▶
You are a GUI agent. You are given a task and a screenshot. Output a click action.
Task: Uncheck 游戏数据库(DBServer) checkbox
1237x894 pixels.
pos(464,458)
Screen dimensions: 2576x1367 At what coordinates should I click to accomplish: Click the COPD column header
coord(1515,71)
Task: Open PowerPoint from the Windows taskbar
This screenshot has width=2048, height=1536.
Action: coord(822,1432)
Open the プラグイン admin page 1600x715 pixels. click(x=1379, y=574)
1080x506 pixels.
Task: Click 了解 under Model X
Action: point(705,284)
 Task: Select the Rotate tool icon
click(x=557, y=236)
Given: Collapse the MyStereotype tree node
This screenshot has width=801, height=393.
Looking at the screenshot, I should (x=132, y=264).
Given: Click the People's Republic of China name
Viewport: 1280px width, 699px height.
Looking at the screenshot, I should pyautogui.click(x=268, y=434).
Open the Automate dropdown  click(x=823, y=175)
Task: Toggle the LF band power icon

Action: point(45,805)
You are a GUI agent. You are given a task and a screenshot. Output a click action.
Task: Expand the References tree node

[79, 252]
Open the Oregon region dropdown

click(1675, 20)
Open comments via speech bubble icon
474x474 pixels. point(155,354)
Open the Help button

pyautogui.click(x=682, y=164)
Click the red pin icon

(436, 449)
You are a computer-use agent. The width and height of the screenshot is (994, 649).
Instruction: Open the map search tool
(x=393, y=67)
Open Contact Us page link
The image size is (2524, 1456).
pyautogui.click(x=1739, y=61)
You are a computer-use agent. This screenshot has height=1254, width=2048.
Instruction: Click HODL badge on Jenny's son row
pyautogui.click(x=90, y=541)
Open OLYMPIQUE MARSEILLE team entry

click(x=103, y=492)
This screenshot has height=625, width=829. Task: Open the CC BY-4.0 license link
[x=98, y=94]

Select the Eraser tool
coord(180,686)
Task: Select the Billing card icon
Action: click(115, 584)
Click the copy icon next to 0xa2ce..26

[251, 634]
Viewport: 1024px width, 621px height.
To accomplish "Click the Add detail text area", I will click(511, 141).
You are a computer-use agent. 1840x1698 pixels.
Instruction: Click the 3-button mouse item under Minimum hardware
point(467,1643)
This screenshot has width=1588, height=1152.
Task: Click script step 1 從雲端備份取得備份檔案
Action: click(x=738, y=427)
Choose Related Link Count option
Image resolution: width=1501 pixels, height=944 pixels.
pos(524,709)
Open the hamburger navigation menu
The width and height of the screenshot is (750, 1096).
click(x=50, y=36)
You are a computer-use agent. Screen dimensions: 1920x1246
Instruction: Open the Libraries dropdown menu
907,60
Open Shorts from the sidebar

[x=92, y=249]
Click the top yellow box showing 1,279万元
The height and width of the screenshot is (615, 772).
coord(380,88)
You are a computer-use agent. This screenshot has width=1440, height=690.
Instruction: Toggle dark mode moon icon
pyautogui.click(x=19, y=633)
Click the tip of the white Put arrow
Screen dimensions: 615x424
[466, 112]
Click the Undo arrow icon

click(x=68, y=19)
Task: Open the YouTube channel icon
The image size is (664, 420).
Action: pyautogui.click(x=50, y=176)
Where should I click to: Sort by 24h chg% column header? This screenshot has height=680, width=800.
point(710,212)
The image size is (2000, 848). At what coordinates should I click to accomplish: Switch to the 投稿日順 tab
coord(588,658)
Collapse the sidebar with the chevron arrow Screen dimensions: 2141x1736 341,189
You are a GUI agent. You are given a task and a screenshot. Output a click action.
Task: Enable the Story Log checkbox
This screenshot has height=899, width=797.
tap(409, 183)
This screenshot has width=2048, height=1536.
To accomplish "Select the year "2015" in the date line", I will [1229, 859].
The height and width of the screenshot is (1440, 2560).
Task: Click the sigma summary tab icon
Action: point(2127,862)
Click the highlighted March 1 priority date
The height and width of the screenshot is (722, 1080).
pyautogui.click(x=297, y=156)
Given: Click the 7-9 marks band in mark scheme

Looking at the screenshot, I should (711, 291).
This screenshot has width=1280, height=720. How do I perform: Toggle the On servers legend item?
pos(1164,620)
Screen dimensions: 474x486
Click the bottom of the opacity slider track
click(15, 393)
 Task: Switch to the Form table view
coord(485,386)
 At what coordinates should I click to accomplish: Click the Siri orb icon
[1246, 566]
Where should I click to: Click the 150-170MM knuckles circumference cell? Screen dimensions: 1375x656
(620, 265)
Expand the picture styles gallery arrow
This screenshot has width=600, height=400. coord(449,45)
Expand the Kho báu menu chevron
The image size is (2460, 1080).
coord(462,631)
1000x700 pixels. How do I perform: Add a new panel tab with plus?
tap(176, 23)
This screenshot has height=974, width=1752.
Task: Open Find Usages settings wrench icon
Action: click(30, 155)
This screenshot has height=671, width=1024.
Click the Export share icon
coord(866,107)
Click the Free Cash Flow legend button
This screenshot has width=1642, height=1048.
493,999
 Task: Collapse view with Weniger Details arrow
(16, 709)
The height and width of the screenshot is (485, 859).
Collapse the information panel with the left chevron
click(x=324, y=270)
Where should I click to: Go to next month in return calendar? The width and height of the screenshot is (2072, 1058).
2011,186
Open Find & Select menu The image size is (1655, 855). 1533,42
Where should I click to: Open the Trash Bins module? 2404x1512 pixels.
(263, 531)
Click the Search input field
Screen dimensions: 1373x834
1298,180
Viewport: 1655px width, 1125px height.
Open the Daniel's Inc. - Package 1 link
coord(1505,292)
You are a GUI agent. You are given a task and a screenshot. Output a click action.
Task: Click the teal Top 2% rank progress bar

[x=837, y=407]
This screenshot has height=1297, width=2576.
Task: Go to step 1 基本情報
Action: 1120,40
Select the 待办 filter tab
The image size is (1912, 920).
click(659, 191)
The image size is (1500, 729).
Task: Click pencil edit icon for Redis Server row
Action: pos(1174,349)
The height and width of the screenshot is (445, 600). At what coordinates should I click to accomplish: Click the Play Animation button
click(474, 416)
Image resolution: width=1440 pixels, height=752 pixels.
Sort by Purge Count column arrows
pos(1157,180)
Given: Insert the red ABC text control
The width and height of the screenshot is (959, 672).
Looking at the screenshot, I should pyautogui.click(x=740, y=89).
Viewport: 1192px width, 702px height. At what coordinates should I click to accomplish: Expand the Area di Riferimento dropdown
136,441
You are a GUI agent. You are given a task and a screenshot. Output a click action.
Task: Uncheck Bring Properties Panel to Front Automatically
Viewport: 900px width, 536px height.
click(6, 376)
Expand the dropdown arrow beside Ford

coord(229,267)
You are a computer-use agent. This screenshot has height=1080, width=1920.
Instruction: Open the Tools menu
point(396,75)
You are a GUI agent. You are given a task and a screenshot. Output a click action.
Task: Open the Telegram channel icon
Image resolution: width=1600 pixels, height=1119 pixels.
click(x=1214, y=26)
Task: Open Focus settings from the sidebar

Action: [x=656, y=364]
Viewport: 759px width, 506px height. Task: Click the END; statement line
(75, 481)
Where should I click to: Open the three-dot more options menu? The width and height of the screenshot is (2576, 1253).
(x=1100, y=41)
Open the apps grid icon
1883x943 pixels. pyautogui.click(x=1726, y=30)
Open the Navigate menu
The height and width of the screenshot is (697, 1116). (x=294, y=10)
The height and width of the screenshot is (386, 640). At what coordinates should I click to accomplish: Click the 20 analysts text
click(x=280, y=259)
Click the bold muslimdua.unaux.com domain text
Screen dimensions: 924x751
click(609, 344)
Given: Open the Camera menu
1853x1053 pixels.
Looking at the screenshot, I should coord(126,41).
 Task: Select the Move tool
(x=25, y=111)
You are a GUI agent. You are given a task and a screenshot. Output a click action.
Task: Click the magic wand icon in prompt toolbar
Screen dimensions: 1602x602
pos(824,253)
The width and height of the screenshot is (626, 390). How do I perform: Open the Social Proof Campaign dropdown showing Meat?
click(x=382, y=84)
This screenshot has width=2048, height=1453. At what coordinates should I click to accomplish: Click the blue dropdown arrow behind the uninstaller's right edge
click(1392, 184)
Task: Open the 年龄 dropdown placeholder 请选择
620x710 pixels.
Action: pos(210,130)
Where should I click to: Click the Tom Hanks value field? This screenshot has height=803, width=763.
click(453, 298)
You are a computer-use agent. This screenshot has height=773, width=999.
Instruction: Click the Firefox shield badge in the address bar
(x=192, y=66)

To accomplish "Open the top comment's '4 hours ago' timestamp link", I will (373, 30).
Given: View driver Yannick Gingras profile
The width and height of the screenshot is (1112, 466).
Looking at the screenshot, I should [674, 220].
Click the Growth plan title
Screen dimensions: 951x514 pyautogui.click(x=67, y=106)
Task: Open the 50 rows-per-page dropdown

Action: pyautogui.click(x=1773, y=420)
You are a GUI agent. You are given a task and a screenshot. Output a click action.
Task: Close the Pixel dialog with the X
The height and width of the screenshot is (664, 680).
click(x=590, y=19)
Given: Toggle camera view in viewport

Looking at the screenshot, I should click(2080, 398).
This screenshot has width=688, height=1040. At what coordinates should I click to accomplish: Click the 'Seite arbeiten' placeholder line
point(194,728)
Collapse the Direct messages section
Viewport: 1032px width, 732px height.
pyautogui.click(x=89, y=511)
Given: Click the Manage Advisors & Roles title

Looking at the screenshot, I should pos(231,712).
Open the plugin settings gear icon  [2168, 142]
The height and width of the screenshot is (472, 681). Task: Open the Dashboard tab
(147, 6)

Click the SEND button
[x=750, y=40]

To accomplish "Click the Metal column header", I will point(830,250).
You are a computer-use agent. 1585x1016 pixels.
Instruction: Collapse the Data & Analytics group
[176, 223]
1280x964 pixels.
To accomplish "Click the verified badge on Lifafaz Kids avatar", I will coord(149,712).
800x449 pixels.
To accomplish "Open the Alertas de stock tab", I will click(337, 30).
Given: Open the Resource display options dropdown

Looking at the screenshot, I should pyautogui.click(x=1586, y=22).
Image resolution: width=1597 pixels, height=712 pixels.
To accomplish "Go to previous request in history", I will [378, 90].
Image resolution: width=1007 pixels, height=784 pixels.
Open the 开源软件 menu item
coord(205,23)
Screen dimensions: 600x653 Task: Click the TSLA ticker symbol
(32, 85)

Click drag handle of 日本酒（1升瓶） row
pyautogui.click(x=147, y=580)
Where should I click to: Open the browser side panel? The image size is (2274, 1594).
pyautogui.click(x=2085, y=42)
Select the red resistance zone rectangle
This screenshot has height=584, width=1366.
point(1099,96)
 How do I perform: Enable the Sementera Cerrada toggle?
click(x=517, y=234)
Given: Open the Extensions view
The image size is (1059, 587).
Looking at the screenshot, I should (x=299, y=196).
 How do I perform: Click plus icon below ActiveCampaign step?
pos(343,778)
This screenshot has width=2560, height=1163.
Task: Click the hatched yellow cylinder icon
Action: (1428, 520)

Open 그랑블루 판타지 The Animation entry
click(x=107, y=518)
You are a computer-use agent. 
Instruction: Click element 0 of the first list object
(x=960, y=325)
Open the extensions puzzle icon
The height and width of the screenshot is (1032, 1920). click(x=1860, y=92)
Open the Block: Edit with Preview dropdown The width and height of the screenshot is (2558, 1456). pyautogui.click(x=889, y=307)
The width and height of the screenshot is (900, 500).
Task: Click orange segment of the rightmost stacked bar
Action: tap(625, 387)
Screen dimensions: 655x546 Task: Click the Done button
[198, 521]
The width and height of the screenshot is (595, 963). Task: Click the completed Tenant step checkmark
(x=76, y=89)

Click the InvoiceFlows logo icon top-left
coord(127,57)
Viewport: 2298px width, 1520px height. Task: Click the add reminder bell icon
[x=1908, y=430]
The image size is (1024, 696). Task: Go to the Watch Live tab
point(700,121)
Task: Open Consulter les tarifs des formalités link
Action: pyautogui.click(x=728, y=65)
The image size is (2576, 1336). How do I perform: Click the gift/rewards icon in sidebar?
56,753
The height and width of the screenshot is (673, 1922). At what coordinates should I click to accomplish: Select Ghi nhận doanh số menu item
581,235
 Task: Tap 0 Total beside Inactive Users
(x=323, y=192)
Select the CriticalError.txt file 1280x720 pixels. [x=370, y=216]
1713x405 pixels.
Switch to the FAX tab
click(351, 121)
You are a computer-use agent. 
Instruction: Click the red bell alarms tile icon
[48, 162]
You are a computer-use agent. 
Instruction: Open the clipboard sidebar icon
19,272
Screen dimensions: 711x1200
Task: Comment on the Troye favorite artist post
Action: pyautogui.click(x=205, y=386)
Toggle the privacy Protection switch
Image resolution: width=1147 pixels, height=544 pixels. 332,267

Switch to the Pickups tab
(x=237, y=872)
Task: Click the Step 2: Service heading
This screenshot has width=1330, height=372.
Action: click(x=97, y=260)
◀
Find every line above that contains the word "column" and copy each one out in full. Case counts.

◆ **WRITTEN RESPONSE**:
Screen dimensions: 2576x1367 At what coordinates should I click to accomplish: Click the COPD column header
Where should I click to: Sort by 24h chg% column header? This screenshot has height=680, width=800.
Sort by Purge Count column arrows
To accomplish "Click the Metal column header", I will point(830,250).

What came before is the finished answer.